Ignoring the Unpleasant

1Now the famine was severe in the land. 2So when Israel’s children had eaten all the grain they had brought from Egypt, their father told them, “Go back again! Buy a little food for us!” 3But Judah said, “The main firmly warned us, ‘You shall not see my face unless you bring your brother with you.’” — Genesis 43:1-3

(This is Henry again—it’s one of those weeks! Apologies for sending it late.)

Do you ever just forget about something that has an unpleasant element to it? I know that I do. There are things that need to be done, but I kind of let them slide because they are either unpleasant in themselves, or they involve me doing something else that’s unpleasant.

For example, I have a really hard time getting motivated to gather the paperwork to do my income taxes. I know the forms now for my business quite well, and can fill them out quickly.

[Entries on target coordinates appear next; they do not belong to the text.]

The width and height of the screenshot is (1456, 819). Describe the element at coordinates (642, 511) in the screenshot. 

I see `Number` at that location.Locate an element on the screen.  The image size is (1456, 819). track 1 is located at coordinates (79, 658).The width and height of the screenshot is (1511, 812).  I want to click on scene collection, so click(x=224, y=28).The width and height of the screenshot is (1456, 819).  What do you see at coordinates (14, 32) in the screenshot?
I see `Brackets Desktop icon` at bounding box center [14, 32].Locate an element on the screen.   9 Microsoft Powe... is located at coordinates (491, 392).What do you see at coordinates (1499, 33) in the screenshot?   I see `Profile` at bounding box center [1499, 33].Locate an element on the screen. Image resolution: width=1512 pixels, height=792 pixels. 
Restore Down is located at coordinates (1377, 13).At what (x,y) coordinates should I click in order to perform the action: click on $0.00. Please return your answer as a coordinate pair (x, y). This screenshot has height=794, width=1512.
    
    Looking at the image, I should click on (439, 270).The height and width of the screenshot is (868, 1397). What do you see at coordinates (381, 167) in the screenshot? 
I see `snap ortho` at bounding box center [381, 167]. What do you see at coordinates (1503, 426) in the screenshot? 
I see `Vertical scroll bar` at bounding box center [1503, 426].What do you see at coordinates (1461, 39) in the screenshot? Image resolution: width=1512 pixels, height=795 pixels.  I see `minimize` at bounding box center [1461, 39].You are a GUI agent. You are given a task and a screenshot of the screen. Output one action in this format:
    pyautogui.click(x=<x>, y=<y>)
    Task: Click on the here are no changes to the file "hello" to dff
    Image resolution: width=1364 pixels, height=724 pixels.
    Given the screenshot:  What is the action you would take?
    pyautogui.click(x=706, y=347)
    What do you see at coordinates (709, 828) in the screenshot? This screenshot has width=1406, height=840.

It’s not fun, but it’s not hard. But gathering the paperwork together and the reports from my accounting software? Not so much! I’m even getting fairly good at keeping the accounts up to date so all I have to do is get the right folders together and select the right reports, but I hate it.

Then there are phone calls to someone I don’t want to talk to, or someone to whom I need to convey a less than pleasant message. I’m likely to think suddenly that Jody is really good at making that sort of calls, and perhaps she’ll do it for me. Unfortunately, she will probably not forget the unpleasant side of it, so she’ll say, “I think that’s your call to make.”

So here’s Jacob, acting pretty much the same way. The brothers have already told him what the ruler in Egypt had said. He knew what was required, but he just couldn’t help asking the brothers to go back to Egypt. Maybe they would forget about the need to take their brother. Maybe they’d risk themselves.

I notice in the story that Joseph seems to become reconciled to his brothers, and they to him, but Jacob himself never quite gets it. He’s still willing to sacrifice 10 brothers for the sake of one. He hopes they won’t notice and will do it “somehow.”

It reminds me of what I call the “Star Trek” style of command. Those of you who know the older Star Trek series, you know, the one with Kirk and Spock, not Picard and Data, will remember how Scotty would be down in the engine room fighting fires and collapsing parts. Kirk needs Warp 7 or whatever, but the engines aren’t up to it. “It will take at least two hours to fix,” says Scotty. “That’s not good enough, I need it in one,” says Kirk. And because this is fiction, Scotty “somehow” manages to get it all done.

It’s easy to fall into this style of leadership in our homes, businesses, or churches. A leader announces a goal, and then expects others to figure out how to do it, whether the resources are available or not. We ask our children to accomplish great things, but then don’t provide the atmosphere and support that are necessary. We may ask employees or coworkers to “solve it” but we don’t provide the means or consider their gifts.

There has to be a careful balance here, because many times someone is not doing all they could or should, and note that those may be two different things! But at other times unreasonable demands may just be creating unnecessary failure and discouragement. We need to recognize this also in our bosses at work and our leaders. When is someone simply making a demand because they don’t have any better idea, or have decided to forget the unpleasant?

Are you a Jacob? Do you ask people to take risks you wouldn’t take? Do you expect things of others that you have no idea how you would manage yourself? Do you let others do it to you?

Make sure the burdens you accept are the proper ones.